Rep. Boebert faces FEC scrutiny over possible misuse of campaign funds

Freshman U.S. Rep. Lauren Boebert (R-CO) has received widespread media attention for her vocal endorsement of conservative ideals.

Now, she is facing scrutiny based on questions regarding how she spent campaign funds.

“May consider taking further legal action”

According to the Daily Caller, Boebert’s campaign treasurer received a letter from the Federal Election Commission about four transfers made through the digital payment platform Venmo.

The letter warned that “if it is determined that the disbursement(s) constitutes the personal use of campaign funds, the Commission may consider taking further legal action.”

Boebert’s campaign has until Sept. 21 to provide an official response, the agency wrote, adding: “Failure to adequately respond by the date noted above could result in an audit or enforcement action.”

Two of the payments — totaling $3,325 — referenced in the FEC filing records occurred on May 3. Two additional payments totaling the same amount were made a month later.

The transactions were described as a “personal expense of Lauren Boebert billed to the campaign account in error” and included an explanation that the “expense has been reimbursed.”

“You must amend your original report”

According to Boebert communications director Ben Stout, the entire ordeal can be chalked up to a mistake by the congresswoman. He explained that Boebert had accidentally billed her own expenses to the campaign account instead of the personal one she intended to use.

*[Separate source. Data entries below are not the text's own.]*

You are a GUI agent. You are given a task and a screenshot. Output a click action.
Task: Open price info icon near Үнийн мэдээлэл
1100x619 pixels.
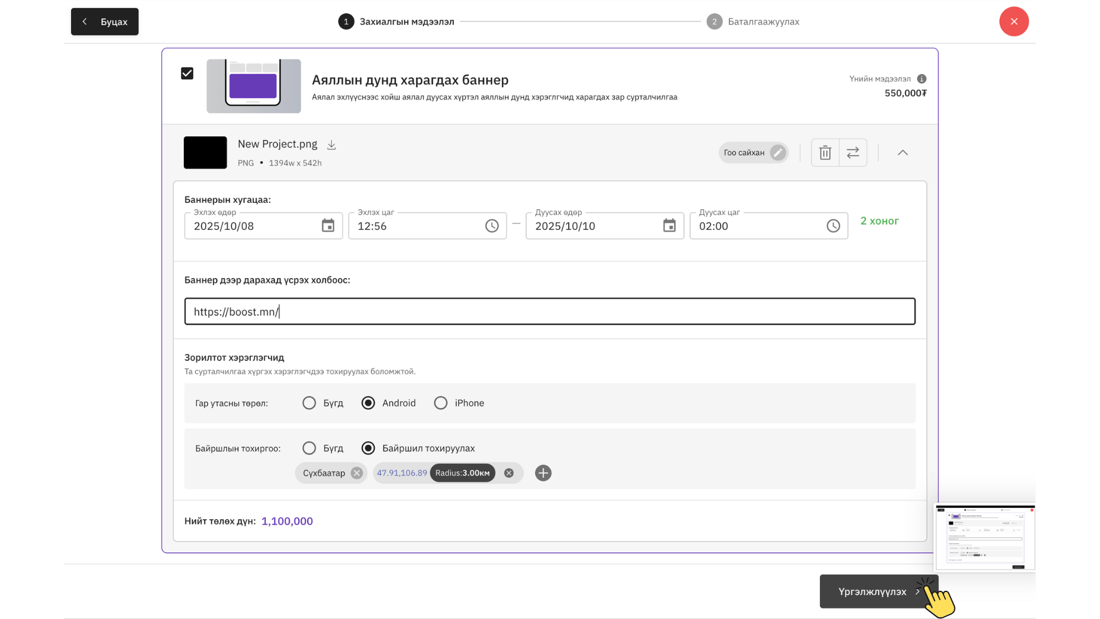[921, 79]
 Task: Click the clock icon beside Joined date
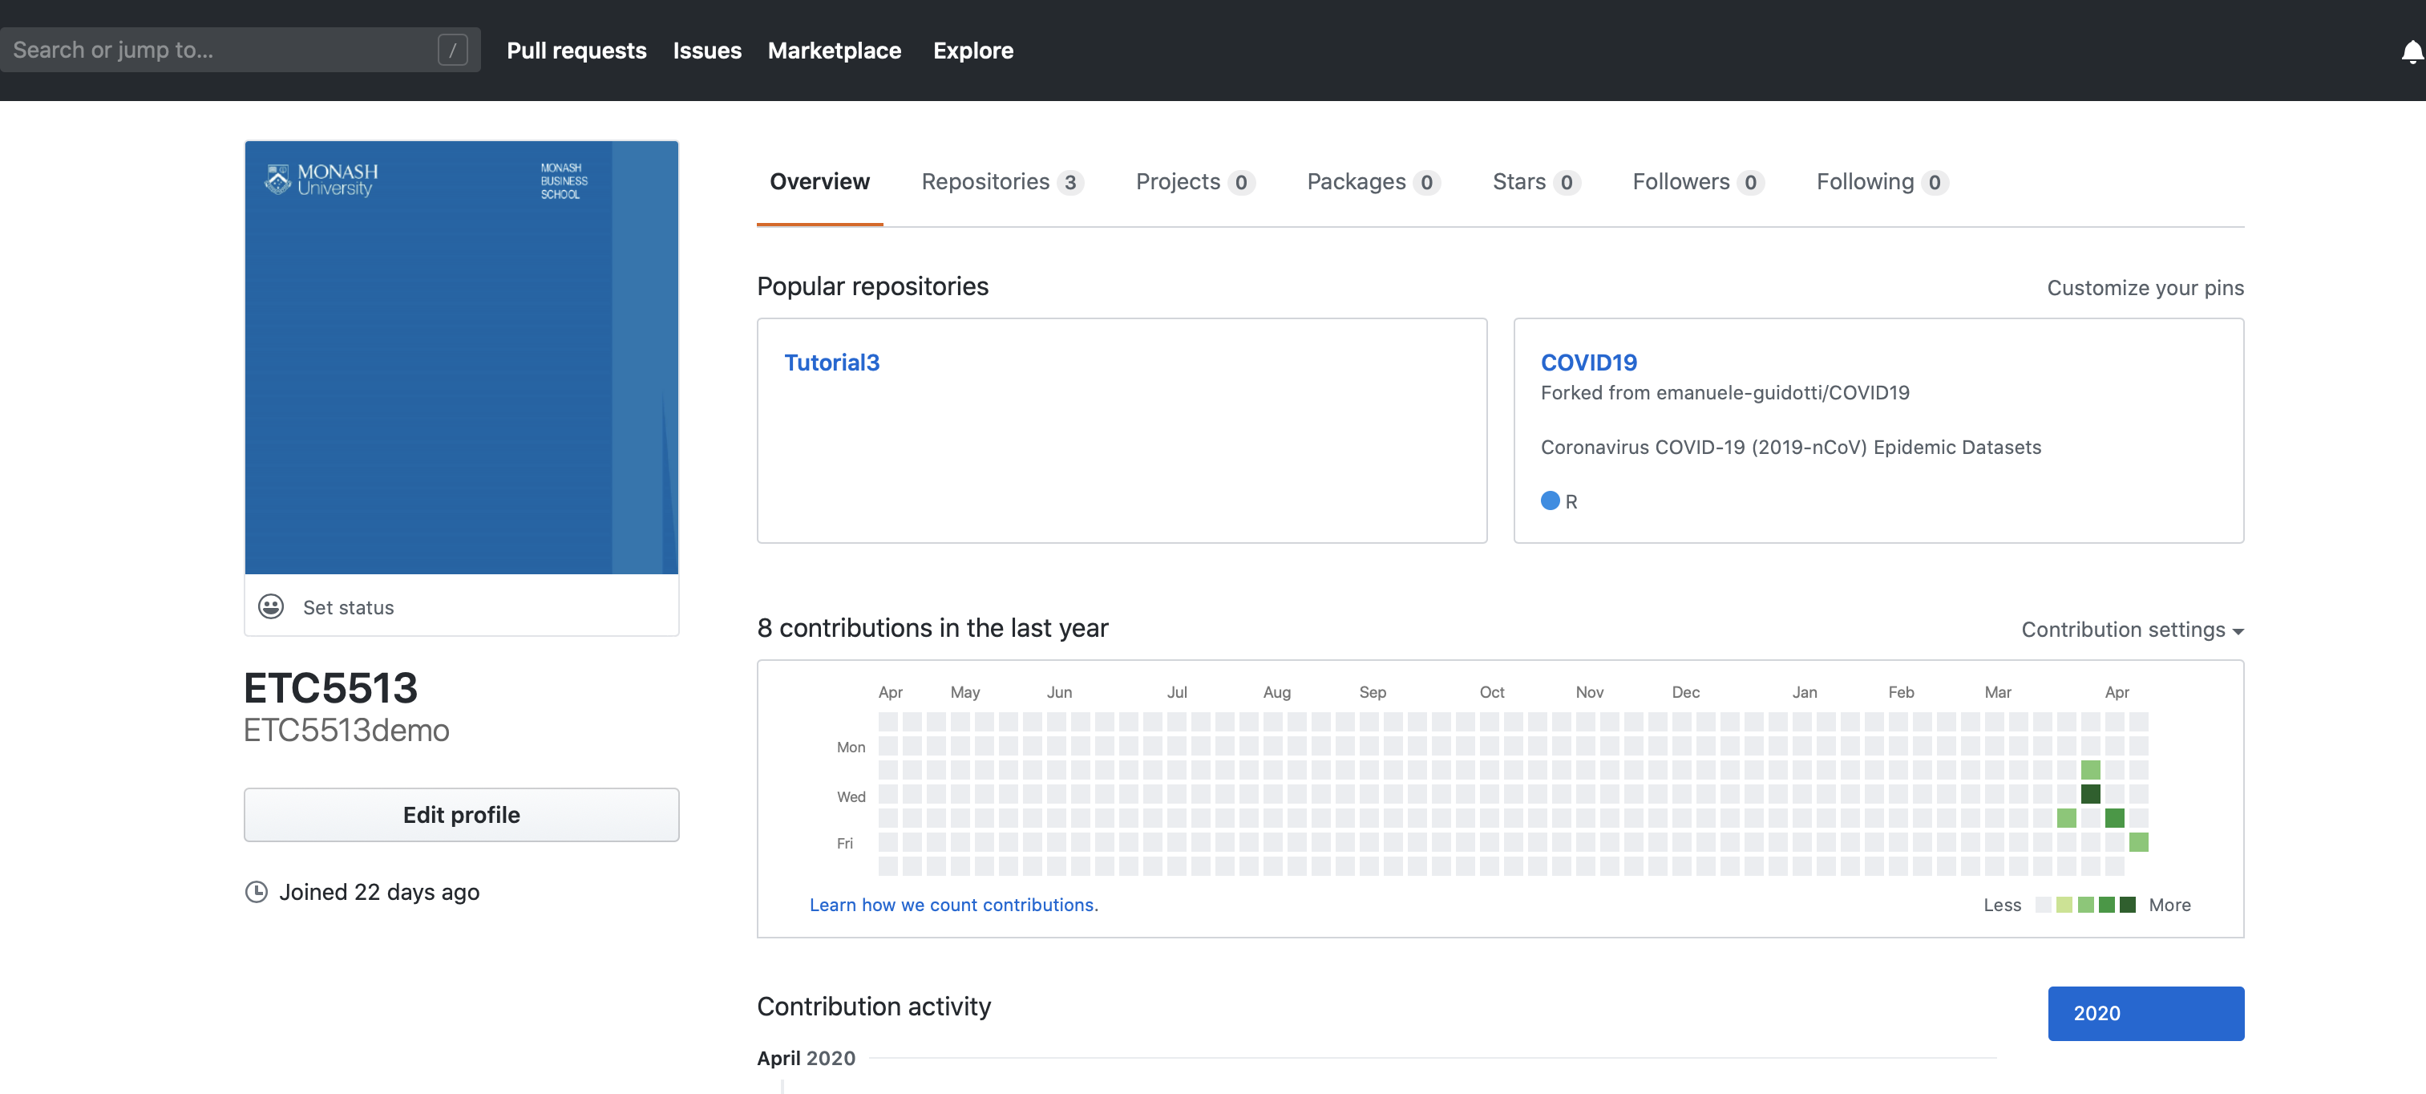click(256, 891)
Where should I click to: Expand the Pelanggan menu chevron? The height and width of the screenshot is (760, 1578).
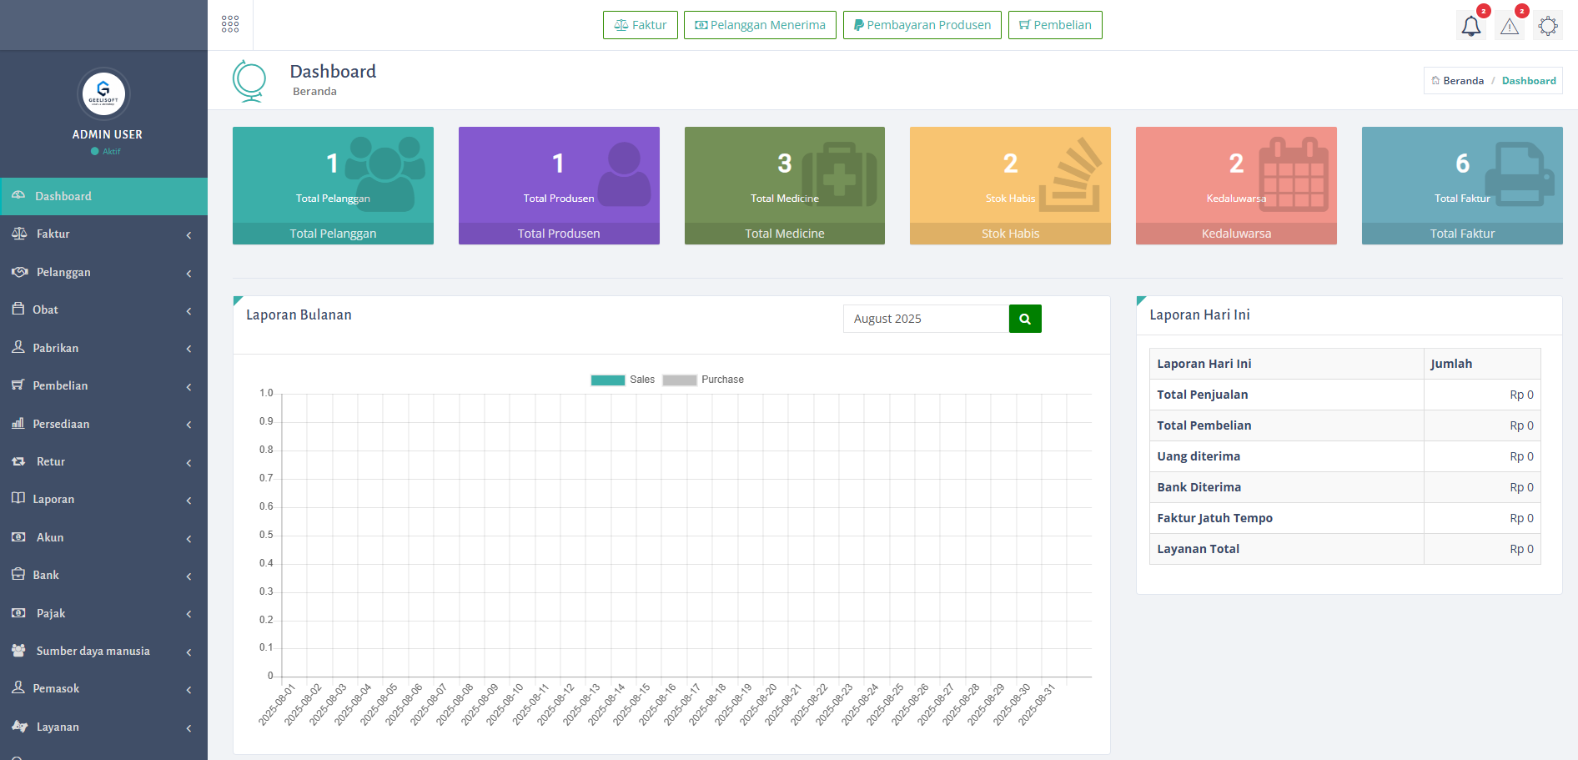click(188, 272)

“The reimbursement occurred after second quarter ended, and will show up in [the third quarter],” Stout said, stressing that the funds in question were promptly repaid as soon as Boebert discovered her error, according to the Daily Caller.

In addition to the personal expenses, the FEC letter also provided a list of individuals said to have donated more than the amount allowed under federal campaign finance laws.

“An individual or a political committee other than an authorized committee or qualified multi-candidate committee may not make a contribution(s) to a candidate for federal office in excess of $2,900 per election,” the letter reportedly stated. “If any apparently excessive contribution in question was incompletely or incorrectly disclosed, you must amend your original report with the clarifying information. If any contribution you received exceeds the limits, you may have to refund the excessive amount.”

Adding to the mounting pressure Boebert currently faces are allegations that she improperly failed to reveal her husband’s income as a consultant in the energy sector.